Le rapport de Sébastien Saint-Pasteur porte aussi sur la situation du handicap en France, qu'il juge également préoccupante. "La santé mentale et le handicap ont en commun de subir une très forte augmentation des besoins de la population en même temps qu’une dégradation des conditions de prise en charge", souligne le député socialiste.
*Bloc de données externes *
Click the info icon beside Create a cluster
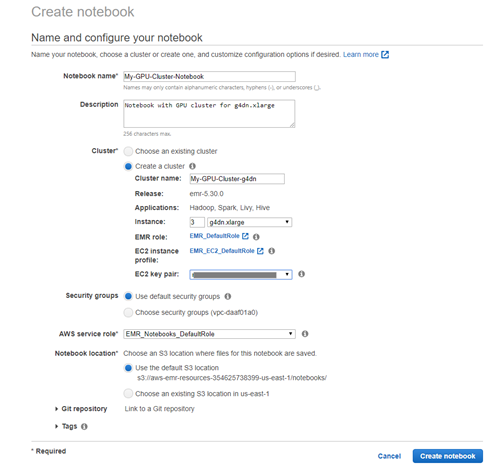The image size is (493, 469). click(192, 166)
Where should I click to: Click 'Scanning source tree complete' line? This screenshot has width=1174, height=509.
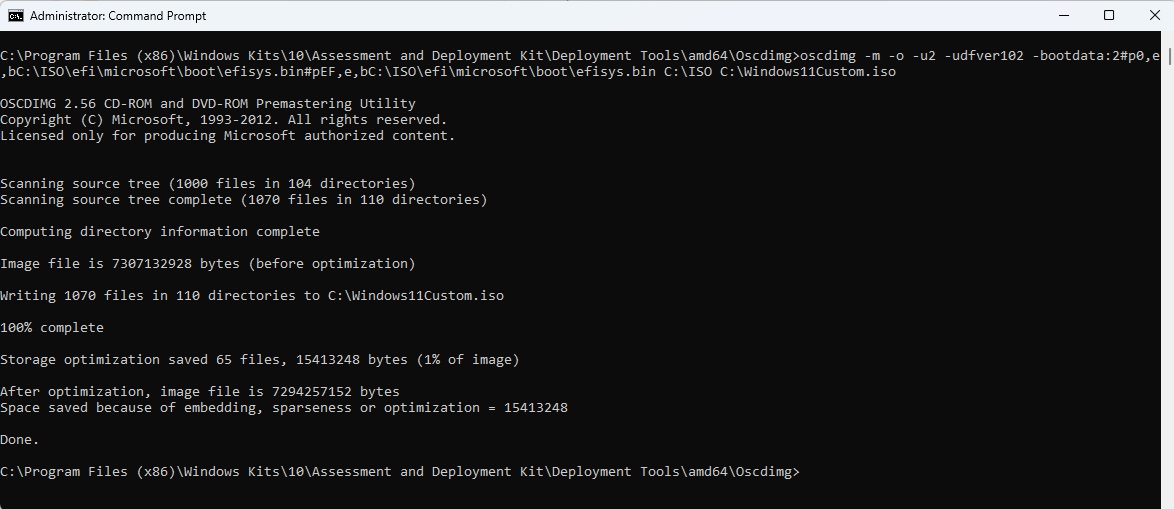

Et de dénoncer "l’écart immense entre la promesse républicaine d’inclusion dans la vie ordinaire et la réalité".
De plus en plus de personnes se tournent vers les maisons départementales des personnes handicapées (MDPH) pour "solliciter un droit", un nombre croissant d'enfants bénéficient du droit d'être accompagnés par un accompagnant d'élèves en situation de handicap (AESH) et le nombre de personnes de plus de 50 ans en situation de handicap augmente.
Or, face à cette situatiuon "les capacités de prise en charge ne suivent pas, ou très difficilement" alors que "les moyens humains et financiers mis en œuvre sont pourtant considérables". L'élu estime notamment nécessaire de "refonder l'école inclusive" et de faciliter l'emploi des personnes en situation de handicap.
Les principales recommandations du rapport :
- mettre en place un système d’information unifié permettant de suivre les parcours individuels de prise en charge de la santé mentale et du handicap dans la durée ;
- introduire la notion d'"aménagements raisonnables" à l'école, sans intervention préalable de la MDPH ;
- créer un statut pour les AESH ;
- établir une liste de handicaps pour lesquels le dossier MDPH ne se fait qu'une fois dans la vie ;
- autoriser le cumul emploi-allocation aux adultes handicapés (AAH) sans plafond horaire ;
- refondre les modalités de financement de la prestation de compensation du handicap (PCH).